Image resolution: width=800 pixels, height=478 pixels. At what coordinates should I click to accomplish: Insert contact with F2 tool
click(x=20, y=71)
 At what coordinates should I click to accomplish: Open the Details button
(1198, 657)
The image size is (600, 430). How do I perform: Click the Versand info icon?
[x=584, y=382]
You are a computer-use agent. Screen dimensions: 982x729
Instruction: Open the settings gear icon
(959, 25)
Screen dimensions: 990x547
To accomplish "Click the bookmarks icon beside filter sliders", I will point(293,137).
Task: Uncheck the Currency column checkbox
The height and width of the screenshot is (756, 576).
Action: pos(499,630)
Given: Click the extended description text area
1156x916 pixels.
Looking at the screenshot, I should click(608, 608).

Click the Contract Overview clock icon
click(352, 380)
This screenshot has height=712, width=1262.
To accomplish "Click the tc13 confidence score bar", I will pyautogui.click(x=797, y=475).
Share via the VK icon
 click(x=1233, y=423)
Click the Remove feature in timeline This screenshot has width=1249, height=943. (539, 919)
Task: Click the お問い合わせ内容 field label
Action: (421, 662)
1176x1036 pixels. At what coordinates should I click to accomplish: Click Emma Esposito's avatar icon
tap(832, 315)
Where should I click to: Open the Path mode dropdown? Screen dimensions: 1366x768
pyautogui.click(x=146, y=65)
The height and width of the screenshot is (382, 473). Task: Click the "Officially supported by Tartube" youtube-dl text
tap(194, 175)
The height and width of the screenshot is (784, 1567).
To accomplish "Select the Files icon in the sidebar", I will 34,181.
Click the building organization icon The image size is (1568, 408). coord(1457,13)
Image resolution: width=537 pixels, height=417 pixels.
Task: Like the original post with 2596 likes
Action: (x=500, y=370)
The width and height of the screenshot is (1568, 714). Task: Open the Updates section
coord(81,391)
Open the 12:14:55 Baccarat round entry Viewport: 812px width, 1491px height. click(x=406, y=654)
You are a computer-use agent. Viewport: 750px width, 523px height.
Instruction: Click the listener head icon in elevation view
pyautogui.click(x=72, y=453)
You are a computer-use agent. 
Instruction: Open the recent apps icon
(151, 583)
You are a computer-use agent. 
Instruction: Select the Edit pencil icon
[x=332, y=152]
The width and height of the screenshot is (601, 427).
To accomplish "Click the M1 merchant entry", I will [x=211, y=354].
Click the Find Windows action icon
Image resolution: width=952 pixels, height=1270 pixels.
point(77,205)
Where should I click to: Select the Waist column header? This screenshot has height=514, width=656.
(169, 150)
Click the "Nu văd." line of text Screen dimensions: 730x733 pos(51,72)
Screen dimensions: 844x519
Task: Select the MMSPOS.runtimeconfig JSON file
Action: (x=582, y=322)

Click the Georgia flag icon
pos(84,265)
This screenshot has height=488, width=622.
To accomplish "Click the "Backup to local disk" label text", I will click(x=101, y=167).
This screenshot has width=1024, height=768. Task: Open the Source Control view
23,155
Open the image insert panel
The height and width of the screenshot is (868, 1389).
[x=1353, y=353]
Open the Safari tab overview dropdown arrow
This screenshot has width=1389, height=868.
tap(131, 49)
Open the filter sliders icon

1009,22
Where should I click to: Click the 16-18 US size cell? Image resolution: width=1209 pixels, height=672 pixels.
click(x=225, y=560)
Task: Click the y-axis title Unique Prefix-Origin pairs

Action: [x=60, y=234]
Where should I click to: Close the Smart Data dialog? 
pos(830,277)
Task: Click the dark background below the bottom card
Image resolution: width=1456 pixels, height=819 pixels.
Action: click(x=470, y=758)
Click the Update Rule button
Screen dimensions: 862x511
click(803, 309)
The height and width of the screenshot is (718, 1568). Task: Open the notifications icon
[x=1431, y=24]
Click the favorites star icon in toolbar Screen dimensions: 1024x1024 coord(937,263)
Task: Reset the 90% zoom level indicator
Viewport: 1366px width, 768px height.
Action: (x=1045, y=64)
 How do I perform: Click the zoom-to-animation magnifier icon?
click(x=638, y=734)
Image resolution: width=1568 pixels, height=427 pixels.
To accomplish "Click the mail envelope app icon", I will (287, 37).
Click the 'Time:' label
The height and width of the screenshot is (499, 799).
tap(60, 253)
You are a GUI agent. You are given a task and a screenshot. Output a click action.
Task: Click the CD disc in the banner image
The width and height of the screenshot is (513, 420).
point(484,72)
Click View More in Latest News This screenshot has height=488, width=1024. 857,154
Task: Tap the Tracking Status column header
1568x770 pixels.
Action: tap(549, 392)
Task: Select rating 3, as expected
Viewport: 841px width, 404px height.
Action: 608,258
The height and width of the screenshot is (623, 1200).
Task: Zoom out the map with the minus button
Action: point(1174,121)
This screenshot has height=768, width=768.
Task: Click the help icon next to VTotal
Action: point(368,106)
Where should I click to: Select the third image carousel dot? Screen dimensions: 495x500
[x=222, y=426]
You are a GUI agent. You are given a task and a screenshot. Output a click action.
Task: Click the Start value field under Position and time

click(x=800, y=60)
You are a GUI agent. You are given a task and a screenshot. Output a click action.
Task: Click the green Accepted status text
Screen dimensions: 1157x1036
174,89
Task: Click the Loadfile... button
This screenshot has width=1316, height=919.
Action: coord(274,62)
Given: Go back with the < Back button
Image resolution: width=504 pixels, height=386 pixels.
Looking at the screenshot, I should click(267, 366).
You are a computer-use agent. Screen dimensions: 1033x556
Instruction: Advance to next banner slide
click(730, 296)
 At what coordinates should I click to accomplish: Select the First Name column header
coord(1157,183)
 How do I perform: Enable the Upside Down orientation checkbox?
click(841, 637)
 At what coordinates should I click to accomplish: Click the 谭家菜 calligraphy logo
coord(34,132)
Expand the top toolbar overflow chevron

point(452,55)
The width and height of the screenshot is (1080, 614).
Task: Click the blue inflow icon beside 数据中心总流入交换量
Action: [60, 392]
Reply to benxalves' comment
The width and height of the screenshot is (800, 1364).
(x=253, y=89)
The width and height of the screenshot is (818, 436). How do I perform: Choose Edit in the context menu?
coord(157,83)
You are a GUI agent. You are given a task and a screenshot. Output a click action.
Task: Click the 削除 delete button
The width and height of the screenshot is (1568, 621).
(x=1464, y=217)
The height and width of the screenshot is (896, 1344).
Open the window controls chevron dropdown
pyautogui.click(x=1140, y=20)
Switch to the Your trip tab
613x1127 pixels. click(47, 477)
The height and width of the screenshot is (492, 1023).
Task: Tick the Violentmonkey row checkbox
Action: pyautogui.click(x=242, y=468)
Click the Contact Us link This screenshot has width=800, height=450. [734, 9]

▸ WHAT YOU HAVE TO DO
Copy out the entire listing above word for word, keeping every line as it appears.

▸ WORKED ANSWER
Image resolution: width=800 pixels, height=478 pixels. At what coordinates should I click to accomplish: Insert contact with F2 tool
click(x=20, y=71)
 At what coordinates should I click to accomplish: Open the Details button
(1198, 657)
The image size is (600, 430). How do I perform: Click the Versand info icon?
[x=584, y=382]
You are a computer-use agent. Screen dimensions: 982x729
Instruction: Open the settings gear icon
(959, 25)
Screen dimensions: 990x547
To accomplish "Click the bookmarks icon beside filter sliders", I will point(293,137).
Task: Uncheck the Currency column checkbox
The height and width of the screenshot is (756, 576).
Action: pos(499,630)
Given: Click the extended description text area
1156x916 pixels.
Looking at the screenshot, I should click(608, 608).

Click the Contract Overview clock icon
click(352, 380)
This screenshot has height=712, width=1262.
To accomplish "Click the tc13 confidence score bar", I will pyautogui.click(x=797, y=475).
Share via the VK icon
 click(x=1233, y=423)
Click the Remove feature in timeline This screenshot has width=1249, height=943. (539, 919)
Task: Click the お問い合わせ内容 field label
Action: (421, 662)
1176x1036 pixels. At what coordinates should I click to accomplish: Click Emma Esposito's avatar icon
tap(832, 315)
Where should I click to: Open the Path mode dropdown? Screen dimensions: 1366x768
pyautogui.click(x=146, y=65)
The height and width of the screenshot is (382, 473). Task: Click the "Officially supported by Tartube" youtube-dl text
tap(194, 175)
The height and width of the screenshot is (784, 1567).
To accomplish "Select the Files icon in the sidebar", I will 34,181.
Click the building organization icon The image size is (1568, 408). coord(1457,13)
Image resolution: width=537 pixels, height=417 pixels.
Task: Like the original post with 2596 likes
Action: (x=500, y=370)
The width and height of the screenshot is (1568, 714). Task: Open the Updates section
coord(81,391)
Open the 12:14:55 Baccarat round entry Viewport: 812px width, 1491px height. click(x=406, y=654)
You are a computer-use agent. Viewport: 750px width, 523px height.
Instruction: Click the listener head icon in elevation view
pyautogui.click(x=72, y=453)
You are a computer-use agent. 
Instruction: Open the recent apps icon
(151, 583)
You are a computer-use agent. 
Instruction: Select the Edit pencil icon
[x=332, y=152]
The width and height of the screenshot is (601, 427).
To accomplish "Click the M1 merchant entry", I will [x=211, y=354].
Click the Find Windows action icon
Image resolution: width=952 pixels, height=1270 pixels.
point(77,205)
Where should I click to: Select the Waist column header? This screenshot has height=514, width=656.
(169, 150)
Click the "Nu văd." line of text Screen dimensions: 730x733 pos(51,72)
Screen dimensions: 844x519
Task: Select the MMSPOS.runtimeconfig JSON file
Action: (x=582, y=322)

Click the Georgia flag icon
pos(84,265)
This screenshot has height=488, width=622.
To accomplish "Click the "Backup to local disk" label text", I will click(x=101, y=167).
This screenshot has width=1024, height=768. Task: Open the Source Control view
23,155
Open the image insert panel
The height and width of the screenshot is (868, 1389).
[x=1353, y=353]
Open the Safari tab overview dropdown arrow
This screenshot has width=1389, height=868.
tap(131, 49)
Open the filter sliders icon

1009,22
Where should I click to: Click the 16-18 US size cell? Image resolution: width=1209 pixels, height=672 pixels.
click(x=225, y=560)
Task: Click the y-axis title Unique Prefix-Origin pairs

Action: [x=60, y=234]
Where should I click to: Close the Smart Data dialog? 
pos(830,277)
Task: Click the dark background below the bottom card
Image resolution: width=1456 pixels, height=819 pixels.
Action: click(x=470, y=758)
Click the Update Rule button
Screen dimensions: 862x511
click(803, 309)
The height and width of the screenshot is (718, 1568). Task: Open the notifications icon
[x=1431, y=24]
Click the favorites star icon in toolbar Screen dimensions: 1024x1024 coord(937,263)
Task: Reset the 90% zoom level indicator
Viewport: 1366px width, 768px height.
Action: (x=1045, y=64)
 How do I perform: Click the zoom-to-animation magnifier icon?
click(x=638, y=734)
Image resolution: width=1568 pixels, height=427 pixels.
To accomplish "Click the mail envelope app icon", I will (287, 37).
Click the 'Time:' label
The height and width of the screenshot is (499, 799).
tap(60, 253)
You are a GUI agent. You are given a task and a screenshot. Output a click action.
Task: Click the CD disc in the banner image
The width and height of the screenshot is (513, 420).
point(484,72)
Click View More in Latest News This screenshot has height=488, width=1024. 857,154
Task: Tap the Tracking Status column header
1568x770 pixels.
Action: tap(549, 392)
Task: Select rating 3, as expected
Viewport: 841px width, 404px height.
Action: 608,258
The height and width of the screenshot is (623, 1200).
Task: Zoom out the map with the minus button
Action: point(1174,121)
This screenshot has height=768, width=768.
Task: Click the help icon next to VTotal
Action: point(368,106)
Where should I click to: Select the third image carousel dot? Screen dimensions: 495x500
[x=222, y=426]
You are a GUI agent. You are given a task and a screenshot. Output a click action.
Task: Click the Start value field under Position and time

click(x=800, y=60)
You are a GUI agent. You are given a task and a screenshot. Output a click action.
Task: Click the green Accepted status text
Screen dimensions: 1157x1036
174,89
Task: Click the Loadfile... button
This screenshot has width=1316, height=919.
Action: coord(274,62)
Given: Go back with the < Back button
Image resolution: width=504 pixels, height=386 pixels.
Looking at the screenshot, I should click(267, 366).
You are a computer-use agent. Screen dimensions: 1033x556
Instruction: Advance to next banner slide
click(730, 296)
 At what coordinates should I click to accomplish: Select the First Name column header
coord(1157,183)
 How do I perform: Enable the Upside Down orientation checkbox?
click(841, 637)
 At what coordinates should I click to accomplish: Click the 谭家菜 calligraphy logo
coord(34,132)
Expand the top toolbar overflow chevron

point(452,55)
The width and height of the screenshot is (1080, 614).
Task: Click the blue inflow icon beside 数据中心总流入交换量
Action: [60, 392]
Reply to benxalves' comment
The width and height of the screenshot is (800, 1364).
(x=253, y=89)
The width and height of the screenshot is (818, 436). How do I perform: Choose Edit in the context menu?
coord(157,83)
You are a GUI agent. You are given a task and a screenshot. Output a click action.
Task: Click the 削除 delete button
The width and height of the screenshot is (1568, 621).
(x=1464, y=217)
The height and width of the screenshot is (896, 1344).
Open the window controls chevron dropdown
pyautogui.click(x=1140, y=20)
Switch to the Your trip tab
613x1127 pixels. click(47, 477)
The height and width of the screenshot is (492, 1023).
Task: Tick the Violentmonkey row checkbox
Action: pyautogui.click(x=242, y=468)
Click the Contact Us link This screenshot has width=800, height=450. [734, 9]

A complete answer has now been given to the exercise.